### WHAT YOU HAVE TO DO
Please return the material exactly; leave no entry out.

### RAW DATA
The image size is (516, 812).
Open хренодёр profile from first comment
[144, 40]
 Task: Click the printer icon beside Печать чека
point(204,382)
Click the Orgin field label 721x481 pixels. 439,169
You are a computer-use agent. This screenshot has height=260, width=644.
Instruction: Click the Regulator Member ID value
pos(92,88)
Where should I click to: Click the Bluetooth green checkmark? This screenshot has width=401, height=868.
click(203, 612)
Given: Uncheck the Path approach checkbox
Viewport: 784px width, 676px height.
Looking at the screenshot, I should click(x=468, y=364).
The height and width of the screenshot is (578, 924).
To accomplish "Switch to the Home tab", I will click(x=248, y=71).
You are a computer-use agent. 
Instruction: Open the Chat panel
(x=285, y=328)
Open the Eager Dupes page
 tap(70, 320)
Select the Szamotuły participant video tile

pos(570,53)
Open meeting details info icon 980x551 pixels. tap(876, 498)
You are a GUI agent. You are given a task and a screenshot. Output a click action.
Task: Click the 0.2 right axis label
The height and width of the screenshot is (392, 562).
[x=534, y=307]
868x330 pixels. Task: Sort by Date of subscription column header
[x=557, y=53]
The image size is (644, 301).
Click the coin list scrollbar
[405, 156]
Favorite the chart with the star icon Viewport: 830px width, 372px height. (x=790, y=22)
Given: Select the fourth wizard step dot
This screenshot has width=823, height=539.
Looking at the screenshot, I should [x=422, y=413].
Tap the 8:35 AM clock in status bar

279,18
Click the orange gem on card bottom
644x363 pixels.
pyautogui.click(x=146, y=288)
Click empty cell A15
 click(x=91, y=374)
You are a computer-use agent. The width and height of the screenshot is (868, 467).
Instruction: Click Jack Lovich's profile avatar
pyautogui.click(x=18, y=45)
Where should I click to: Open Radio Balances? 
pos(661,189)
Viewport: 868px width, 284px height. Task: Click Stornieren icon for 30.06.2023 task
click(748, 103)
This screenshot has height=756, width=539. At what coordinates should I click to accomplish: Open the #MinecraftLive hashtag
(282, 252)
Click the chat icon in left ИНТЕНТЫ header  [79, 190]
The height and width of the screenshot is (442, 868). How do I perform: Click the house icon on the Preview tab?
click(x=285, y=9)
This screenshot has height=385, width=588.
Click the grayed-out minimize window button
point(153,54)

### WRITTEN ANSWER
The image size is (516, 812).
Open хренодёр profile from first comment
[144, 40]
 Task: Click the printer icon beside Печать чека
point(204,382)
Click the Orgin field label 721x481 pixels. 439,169
You are a computer-use agent. This screenshot has height=260, width=644.
Instruction: Click the Regulator Member ID value
pos(92,88)
Where should I click to: Click the Bluetooth green checkmark? This screenshot has width=401, height=868.
click(203, 612)
Given: Uncheck the Path approach checkbox
Viewport: 784px width, 676px height.
Looking at the screenshot, I should click(x=468, y=364).
The height and width of the screenshot is (578, 924).
To accomplish "Switch to the Home tab", I will click(x=248, y=71).
You are a computer-use agent. 
Instruction: Open the Chat panel
(x=285, y=328)
Open the Eager Dupes page
 tap(70, 320)
Select the Szamotuły participant video tile

pos(570,53)
Open meeting details info icon 980x551 pixels. tap(876, 498)
You are a GUI agent. You are given a task and a screenshot. Output a click action.
Task: Click the 0.2 right axis label
The height and width of the screenshot is (392, 562).
[x=534, y=307]
868x330 pixels. Task: Sort by Date of subscription column header
[x=557, y=53]
The image size is (644, 301).
Click the coin list scrollbar
[405, 156]
Favorite the chart with the star icon Viewport: 830px width, 372px height. (x=790, y=22)
Given: Select the fourth wizard step dot
This screenshot has width=823, height=539.
Looking at the screenshot, I should [x=422, y=413].
Tap the 8:35 AM clock in status bar

279,18
Click the orange gem on card bottom
644x363 pixels.
pyautogui.click(x=146, y=288)
Click empty cell A15
 click(x=91, y=374)
You are a computer-use agent. The width and height of the screenshot is (868, 467).
Instruction: Click Jack Lovich's profile avatar
pyautogui.click(x=18, y=45)
Where should I click to: Open Radio Balances? 
pos(661,189)
Viewport: 868px width, 284px height. Task: Click Stornieren icon for 30.06.2023 task
click(748, 103)
This screenshot has height=756, width=539. At what coordinates should I click to accomplish: Open the #MinecraftLive hashtag
(282, 252)
Click the chat icon in left ИНТЕНТЫ header  [79, 190]
The height and width of the screenshot is (442, 868). How do I perform: Click the house icon on the Preview tab?
click(x=285, y=9)
This screenshot has height=385, width=588.
Click the grayed-out minimize window button
point(153,54)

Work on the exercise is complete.